Natural OMVs have several important roles. For example, they can contribute to bacterial survival by reducing levels of toxic compounds such as toluene [5], neutralizing environmental agents that target the OM such as antimicrobial peptides [6], aiding in the release of attacking phage [7,8], removing stress products from the cell such as misfolded periplasmic proteins [3], or nucleating the formation of bacterial communities (biofilms) [9]. OMVs released from the envelope of pathogenic bacteria play key roles in host-pathogen interactions including establishment of a colonization niche, transmission of virulence factors into host cells, and modulation of host defense and response [1015]. These, and other characteristics of OMVs, are more fully reviewed elsewhere [1,1618].

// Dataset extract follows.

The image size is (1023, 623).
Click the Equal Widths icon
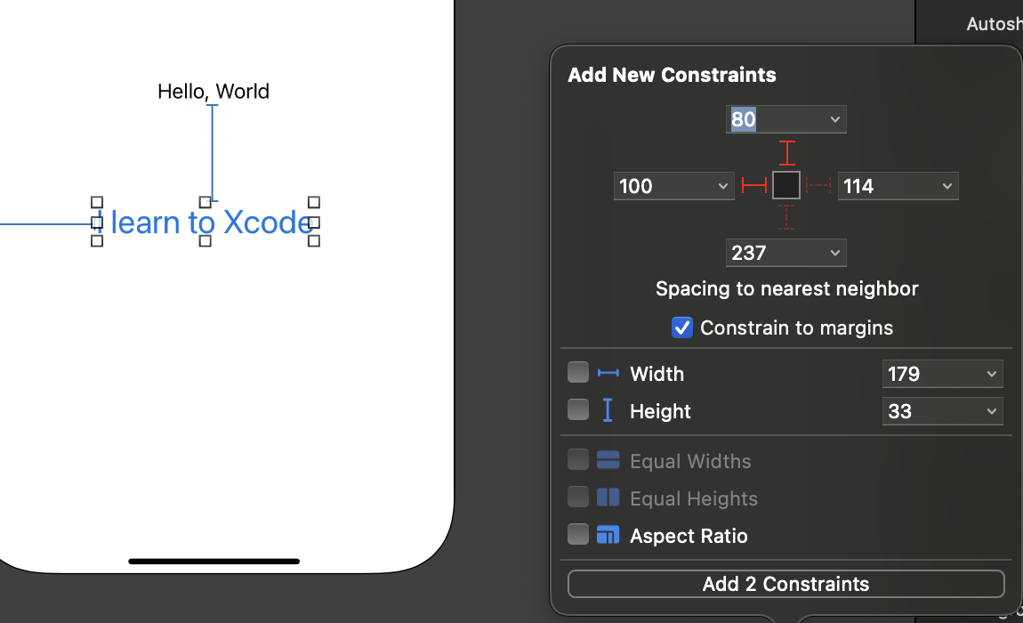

Because OMVs retain the physiochemical characteristics of the bacteria from which they are derived, they have been of particular interest in the context of vaccine development [19]. OMVs carry many of the same immunogenic components as the pathogens while lacking any genetic material, making them a safe vaccine platform [20]. Indeed, immunization using pathogen-derived OMVs results in the stimulation of a strong immune response and protection in murine models [2123]. In the most notable case, Neisseria meningitidis-derived OMVs have been used in the formulation of the vaccine Bexsero (Novartis), which is approved for use in Europe [24]. Unfortunately, widespread development of OMVs in the context of vaccines is hindered by several obstacles: scale of production, versatility, and toxicity. This review will highlight progress towards enhancing bacterial vesiculation through host strain engineering, expanding the functionality of OMVs through protein decoration, and tailoring the immunogenicity and toxicity of OMVs via lipopolysaccharide (LPS) modifications. Advances in these three areas are important in showcasing OMVs as not only an effective and safe vaccine platform, but also as genetically programmable proteoliposomes with untapped potential for diverse biotechnological applications.

Engineered Vesiculation

OMVs are naturally shed at low concentration but their production can be augmented by a variety of factors, such as quorum sensing, perceived bacterial population size, and presence of a potentially hostile environment [1,3,16,17]. However, even under these circumstances, OMV production by wild-type bacteria is rarely efficient enough to achieve a reasonable scale of production for pharmaceutical and/or biotechnology applications. Additionally, the natural circumstances promoting OMV production in wild-type bacteria often require some degree of non-ideality in growth conditions, such as high temperatures, altered nutrient availability, or envelope stress [1]. This would intrinsically limit the utility of OMVs in a variety of engineered roles, such as vaccine or nucleic acid delivery systems that rely on recombinant antigen trafficking and loading [2,25].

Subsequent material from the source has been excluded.